Costa Rica News – For many of us living in Costa Rica that grew up around the arts and culture of big cities like New York, Los Angeles, or even Houston, we miss being able to experience the culture brought to us by theatrical performances on stages such as Broadway. In Costa Rica you can quench your thespian urges.
The first recorded plays in Costa Rica are from the 19th century. They featured themes of religion and folkloric customs as well as historical events. Some of the well known ones include Los Pretendientes by Carlos Gagini, And Un Duelo A La Moda by Rafael Carranza.
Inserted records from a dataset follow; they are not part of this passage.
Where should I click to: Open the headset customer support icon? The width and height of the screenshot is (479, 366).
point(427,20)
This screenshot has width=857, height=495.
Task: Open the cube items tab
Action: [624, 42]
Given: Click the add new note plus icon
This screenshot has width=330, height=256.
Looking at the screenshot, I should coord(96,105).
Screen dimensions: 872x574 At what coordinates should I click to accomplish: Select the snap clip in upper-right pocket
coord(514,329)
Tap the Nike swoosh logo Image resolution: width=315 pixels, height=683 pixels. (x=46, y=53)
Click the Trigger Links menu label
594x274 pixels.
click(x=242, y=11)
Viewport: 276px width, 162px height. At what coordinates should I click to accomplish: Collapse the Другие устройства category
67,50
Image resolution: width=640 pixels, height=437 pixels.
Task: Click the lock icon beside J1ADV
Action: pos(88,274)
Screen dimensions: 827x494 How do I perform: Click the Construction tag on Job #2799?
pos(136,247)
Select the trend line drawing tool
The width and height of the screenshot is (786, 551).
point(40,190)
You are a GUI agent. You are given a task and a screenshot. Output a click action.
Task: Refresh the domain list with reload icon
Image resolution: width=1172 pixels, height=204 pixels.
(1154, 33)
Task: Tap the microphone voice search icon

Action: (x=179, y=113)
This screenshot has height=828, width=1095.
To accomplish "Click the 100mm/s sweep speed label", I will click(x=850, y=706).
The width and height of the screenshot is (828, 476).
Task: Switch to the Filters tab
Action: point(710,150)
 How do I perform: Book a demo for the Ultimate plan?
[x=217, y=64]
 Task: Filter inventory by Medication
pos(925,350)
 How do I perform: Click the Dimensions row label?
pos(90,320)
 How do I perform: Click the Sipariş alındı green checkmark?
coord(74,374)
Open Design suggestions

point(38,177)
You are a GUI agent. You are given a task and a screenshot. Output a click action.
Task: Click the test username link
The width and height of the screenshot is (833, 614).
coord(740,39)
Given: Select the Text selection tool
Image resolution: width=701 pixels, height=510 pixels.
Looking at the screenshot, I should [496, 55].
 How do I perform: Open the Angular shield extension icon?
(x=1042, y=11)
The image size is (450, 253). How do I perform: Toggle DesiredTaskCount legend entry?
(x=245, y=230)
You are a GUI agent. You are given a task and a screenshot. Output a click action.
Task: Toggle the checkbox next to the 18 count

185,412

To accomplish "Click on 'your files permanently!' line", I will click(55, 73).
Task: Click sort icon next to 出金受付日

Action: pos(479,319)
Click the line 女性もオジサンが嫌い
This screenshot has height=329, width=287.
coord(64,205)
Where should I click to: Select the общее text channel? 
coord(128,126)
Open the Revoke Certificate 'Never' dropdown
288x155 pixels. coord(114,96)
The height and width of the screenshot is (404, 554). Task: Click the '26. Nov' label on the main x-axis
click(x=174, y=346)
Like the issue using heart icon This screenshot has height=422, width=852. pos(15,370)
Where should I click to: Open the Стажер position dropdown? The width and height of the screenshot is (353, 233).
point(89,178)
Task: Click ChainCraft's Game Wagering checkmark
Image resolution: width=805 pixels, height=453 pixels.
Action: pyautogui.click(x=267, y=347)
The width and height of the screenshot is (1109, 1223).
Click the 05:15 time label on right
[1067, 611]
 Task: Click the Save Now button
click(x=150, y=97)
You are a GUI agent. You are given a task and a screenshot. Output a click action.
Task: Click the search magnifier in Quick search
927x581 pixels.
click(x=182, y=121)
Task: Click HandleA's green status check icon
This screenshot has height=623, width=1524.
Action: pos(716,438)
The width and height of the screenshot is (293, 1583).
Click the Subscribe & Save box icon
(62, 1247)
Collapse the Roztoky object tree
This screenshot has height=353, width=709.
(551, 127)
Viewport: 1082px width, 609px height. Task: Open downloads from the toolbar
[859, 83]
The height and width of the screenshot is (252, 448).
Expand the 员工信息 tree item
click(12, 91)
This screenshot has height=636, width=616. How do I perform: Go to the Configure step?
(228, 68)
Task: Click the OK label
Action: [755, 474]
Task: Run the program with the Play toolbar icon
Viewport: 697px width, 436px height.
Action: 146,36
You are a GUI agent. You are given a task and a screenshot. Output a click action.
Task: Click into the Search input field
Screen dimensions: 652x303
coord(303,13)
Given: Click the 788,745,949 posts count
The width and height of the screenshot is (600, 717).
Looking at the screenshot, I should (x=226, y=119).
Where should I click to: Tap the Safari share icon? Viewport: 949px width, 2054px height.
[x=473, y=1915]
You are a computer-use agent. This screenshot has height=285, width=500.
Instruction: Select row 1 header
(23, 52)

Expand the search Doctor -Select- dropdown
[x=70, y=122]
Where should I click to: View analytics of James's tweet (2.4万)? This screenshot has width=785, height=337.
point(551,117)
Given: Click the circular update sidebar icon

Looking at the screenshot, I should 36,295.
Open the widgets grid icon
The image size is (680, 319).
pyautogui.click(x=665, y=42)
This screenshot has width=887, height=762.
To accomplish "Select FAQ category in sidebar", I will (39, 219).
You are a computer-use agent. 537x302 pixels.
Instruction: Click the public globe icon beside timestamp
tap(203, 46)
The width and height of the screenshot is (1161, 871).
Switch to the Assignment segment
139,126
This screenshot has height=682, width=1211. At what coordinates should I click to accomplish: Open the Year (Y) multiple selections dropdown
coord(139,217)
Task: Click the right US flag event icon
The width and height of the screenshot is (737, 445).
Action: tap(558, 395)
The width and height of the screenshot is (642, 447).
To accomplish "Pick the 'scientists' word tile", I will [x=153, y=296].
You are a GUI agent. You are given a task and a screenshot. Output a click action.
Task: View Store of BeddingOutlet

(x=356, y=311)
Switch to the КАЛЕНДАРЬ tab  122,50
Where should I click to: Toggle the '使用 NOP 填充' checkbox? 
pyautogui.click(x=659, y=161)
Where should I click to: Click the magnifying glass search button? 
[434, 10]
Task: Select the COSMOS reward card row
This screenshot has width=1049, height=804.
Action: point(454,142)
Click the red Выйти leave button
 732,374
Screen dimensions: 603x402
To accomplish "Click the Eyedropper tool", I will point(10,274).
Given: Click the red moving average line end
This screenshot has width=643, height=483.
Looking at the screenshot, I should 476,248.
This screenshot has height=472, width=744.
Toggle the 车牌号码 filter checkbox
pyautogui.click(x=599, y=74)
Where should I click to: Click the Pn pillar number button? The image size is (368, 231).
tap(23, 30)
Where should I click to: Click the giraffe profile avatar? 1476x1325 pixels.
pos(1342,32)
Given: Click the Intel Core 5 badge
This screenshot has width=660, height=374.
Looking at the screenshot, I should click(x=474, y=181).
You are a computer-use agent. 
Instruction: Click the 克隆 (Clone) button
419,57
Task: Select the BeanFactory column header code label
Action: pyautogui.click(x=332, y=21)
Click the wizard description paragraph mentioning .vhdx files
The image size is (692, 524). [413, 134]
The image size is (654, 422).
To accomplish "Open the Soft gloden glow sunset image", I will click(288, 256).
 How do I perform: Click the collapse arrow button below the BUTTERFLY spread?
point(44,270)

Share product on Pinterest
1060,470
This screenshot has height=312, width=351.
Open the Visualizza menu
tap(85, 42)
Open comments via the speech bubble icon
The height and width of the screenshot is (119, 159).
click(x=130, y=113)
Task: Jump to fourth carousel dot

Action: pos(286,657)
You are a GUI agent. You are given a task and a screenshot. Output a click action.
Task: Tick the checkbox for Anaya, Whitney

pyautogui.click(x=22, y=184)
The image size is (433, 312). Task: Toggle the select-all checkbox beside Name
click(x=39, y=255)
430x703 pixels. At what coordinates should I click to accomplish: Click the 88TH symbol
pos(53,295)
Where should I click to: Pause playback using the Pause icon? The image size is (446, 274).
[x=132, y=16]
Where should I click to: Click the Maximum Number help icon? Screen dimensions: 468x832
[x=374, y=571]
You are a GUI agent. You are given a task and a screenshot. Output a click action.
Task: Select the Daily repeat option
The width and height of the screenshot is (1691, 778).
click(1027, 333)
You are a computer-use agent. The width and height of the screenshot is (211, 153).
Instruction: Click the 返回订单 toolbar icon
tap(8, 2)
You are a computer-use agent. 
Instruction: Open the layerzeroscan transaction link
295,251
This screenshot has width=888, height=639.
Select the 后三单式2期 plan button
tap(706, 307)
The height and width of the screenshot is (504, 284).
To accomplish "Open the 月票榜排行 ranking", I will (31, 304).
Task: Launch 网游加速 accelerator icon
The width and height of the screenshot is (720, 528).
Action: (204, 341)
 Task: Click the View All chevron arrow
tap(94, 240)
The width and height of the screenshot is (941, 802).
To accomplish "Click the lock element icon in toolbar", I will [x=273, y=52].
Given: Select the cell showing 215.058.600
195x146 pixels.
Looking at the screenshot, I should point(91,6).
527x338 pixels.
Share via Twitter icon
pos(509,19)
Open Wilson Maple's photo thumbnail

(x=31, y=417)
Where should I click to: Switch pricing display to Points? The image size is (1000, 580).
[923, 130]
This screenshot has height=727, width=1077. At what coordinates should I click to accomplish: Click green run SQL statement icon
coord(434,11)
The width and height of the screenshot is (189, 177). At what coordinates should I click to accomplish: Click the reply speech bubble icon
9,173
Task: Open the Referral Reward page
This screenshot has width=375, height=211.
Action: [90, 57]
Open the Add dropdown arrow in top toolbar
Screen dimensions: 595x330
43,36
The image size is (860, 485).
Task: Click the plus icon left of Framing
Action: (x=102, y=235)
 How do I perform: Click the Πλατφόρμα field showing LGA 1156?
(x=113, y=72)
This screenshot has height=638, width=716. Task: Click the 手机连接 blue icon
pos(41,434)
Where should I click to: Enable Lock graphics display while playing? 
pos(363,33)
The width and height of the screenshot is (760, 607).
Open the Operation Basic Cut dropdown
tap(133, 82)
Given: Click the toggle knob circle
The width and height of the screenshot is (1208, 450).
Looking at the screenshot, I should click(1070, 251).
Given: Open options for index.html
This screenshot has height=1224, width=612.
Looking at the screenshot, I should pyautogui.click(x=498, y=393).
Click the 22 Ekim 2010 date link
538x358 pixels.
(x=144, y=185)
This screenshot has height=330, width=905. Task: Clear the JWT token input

In this time there was an emphasis on humor based on stereotypes of rural and urban characters.
There was a shift that occurred in Magdalena (a play in 1902) which represented the shift from folklore to cosmopolitan genre of theater. This play also symbolized the threat of Europe corrupting Costa Rica’s way of life. Other play writers mirrored this idea by defending conservative values, love, and honor. They presented the idea that capitalism will ruin families and romantic love.
This warning against European influence was followed by plays in the 20s that showed social and family problems that had developed. Serious and personal problems were acted out in the 20s that had previously been hidden such as adultery.
In the later 20’s Hector Fernandez brought a European Vanguardist style to Costa Rica’s theater scene. This included science fiction and surrealism which criticized industrialism. Other European styles where presented during the late 1920s such as Theater of the Absurd.
After a sever decrease in the popularity of theater a few new companies formed in the 1950s. In this decade theater houses like Teatro Arlequin and Teatro Las Mascaras opened and revived interest in theater.
In the 60s the University of Costa Rica began offering a department of drama. Dark themes arose such as existentialism and manipulation of power when the Catania brothers arrived and attracted actors, directors, and theater specialists soon after their arrival. It seems that by 1969 the public was ready for these heavy topics.
Today there are still classical productions like Shakespeare but there are many more contemporary pieces highlighting today’s culture in funny ways. The contemporary ones may lack the intellectual concepts that are featured in the classics however they will prove to be an important record of the reality of our time by future generations.
If you get a chance head to the National Theater and enjoy a cup of coffee while taking in the ambiance of Teatro Nattional.